Third: since 1997 or so the link between expanded imports and wage inequality has become real, as our imports now embody a much larger amount of factors competing with our own lesser-skilled than they used to. How large? I don't think we know. Paul Krugman is now writing a paper for the Brookings Institution in which he essentially throws up his hands at the question. But there are two points worth noting: (a) the effects of trade on pre-tax wage inequality are much smaller than the effects over the past generation of changes in the tax system on after-tax income inequality; (b) the effects of trade on inequality of opportunity are much less than the effects of educational inequities on inequality of opportunity.
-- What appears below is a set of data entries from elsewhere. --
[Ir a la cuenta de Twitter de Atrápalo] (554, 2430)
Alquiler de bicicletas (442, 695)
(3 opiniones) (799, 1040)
Fourth, to the extent that we in the United States begin thinking of trade restrictions as a way to fight inequality, we are setting ourselves up for extraordinary trouble late in this century--extraordinary damage to our long-run national security.
Now if the next progressive administration decides that in the total universe of tough political fights they want to take on, they'd rather have fights over withdrawal from Iraq, expanded access to health car, and curbing America's carbon emissions than have a tough fight over further lowering of trade barriers that would strike me as an eminently sensible way to proceed. In retrospect, it seems a bit perverse of the Clinton administration to have gone forward with NAFTA before health care and without even getting their allies-on-NAFTA in the business world to support them on health care. That, however, is about priorities and sound coalition-management, a different thing from saying that the opponents of trade liberalization are correct on the merits.